**WHAT IS EXPECTED:**
Copy out each line featuring the string "screenshot" from the entries beneath.

**DATA TO PROCESS:**
------------------------------------------------

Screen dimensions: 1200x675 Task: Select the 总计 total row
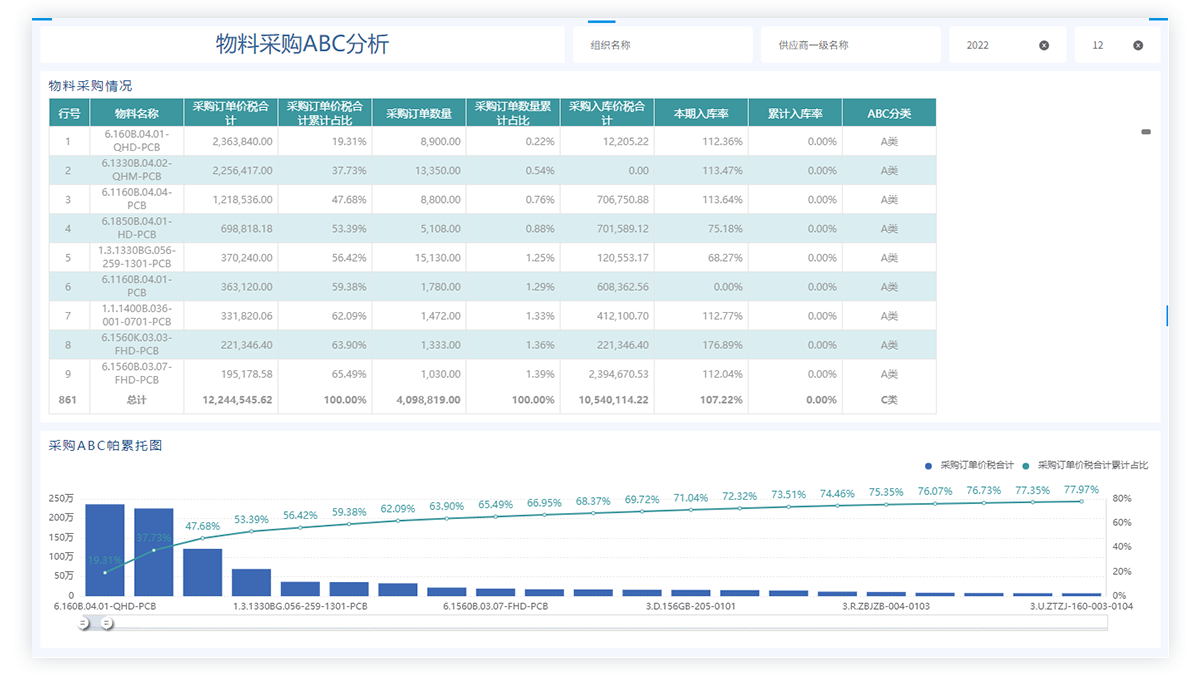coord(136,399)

------------------------------------------------

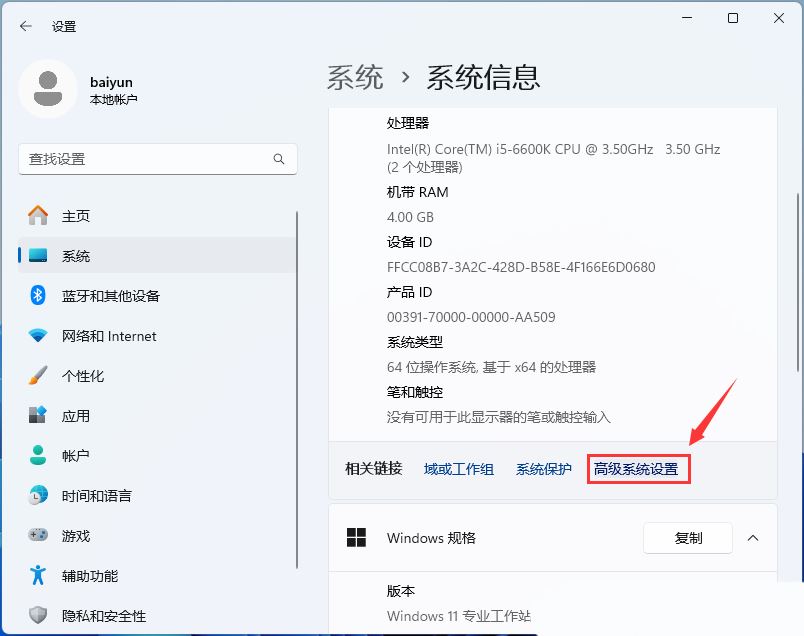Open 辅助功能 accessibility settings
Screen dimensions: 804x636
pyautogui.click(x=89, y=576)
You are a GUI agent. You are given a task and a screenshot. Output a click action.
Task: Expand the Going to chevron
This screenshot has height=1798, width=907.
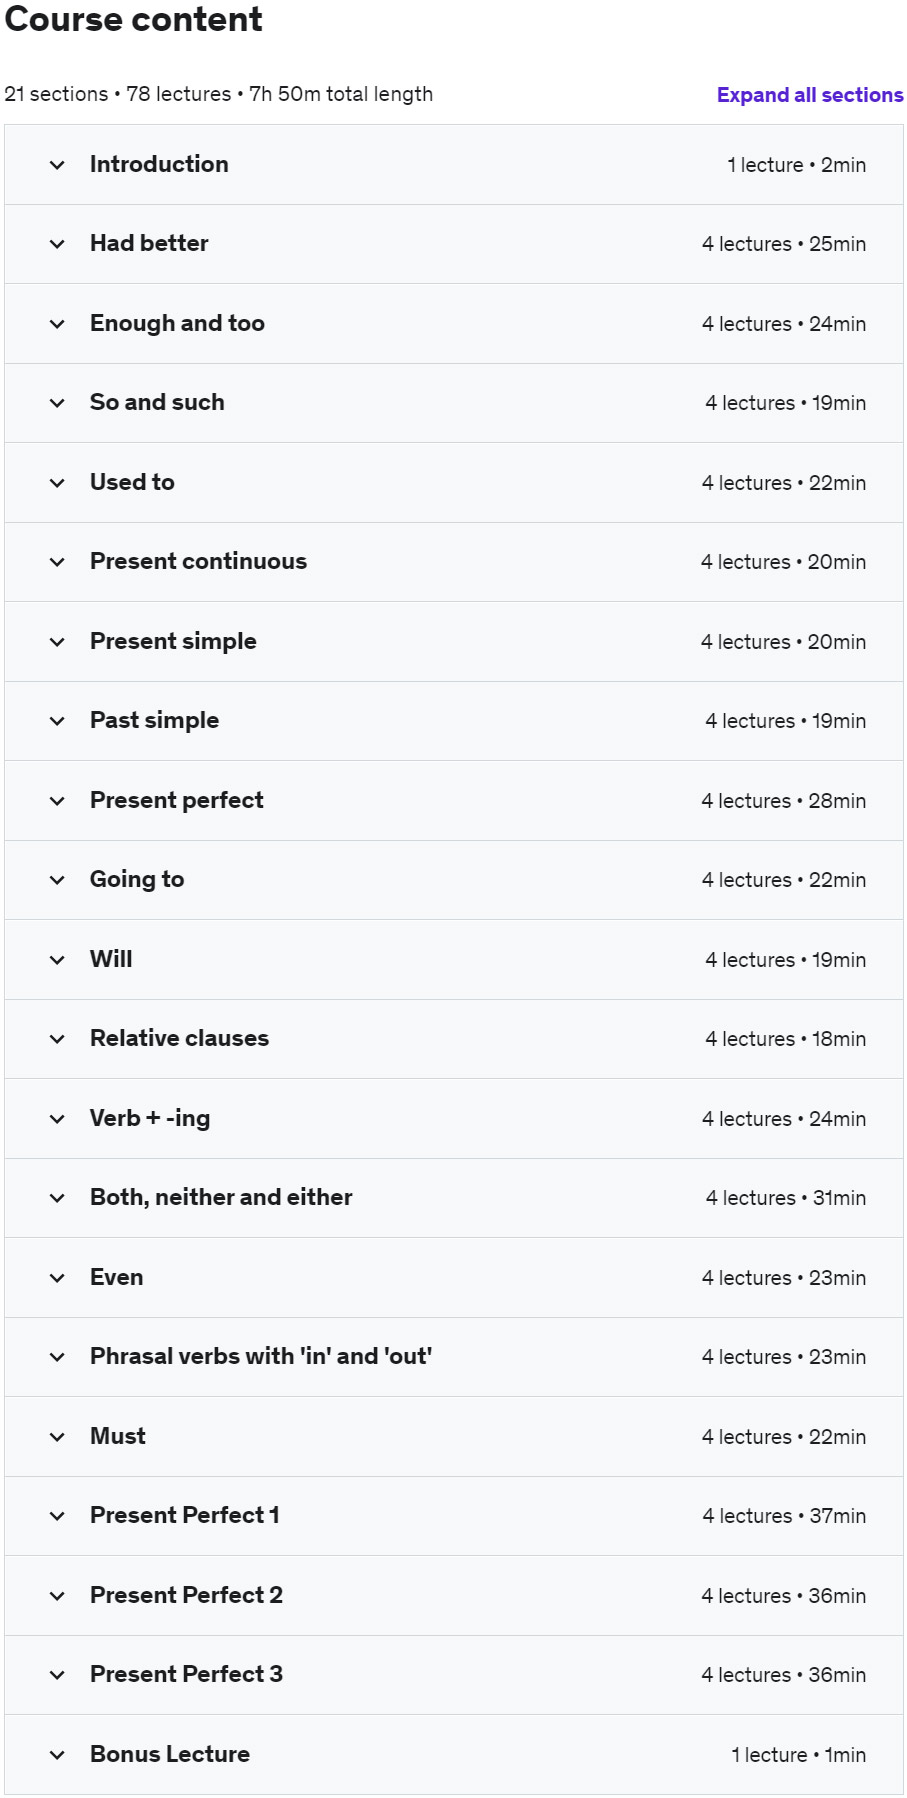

------------------------------------------------

**SOLUTION FOR THIS EXERCISE:**
You are a GUI agent. You are given a task and a screenshot. Output a click action.
This screenshot has height=1798, width=907.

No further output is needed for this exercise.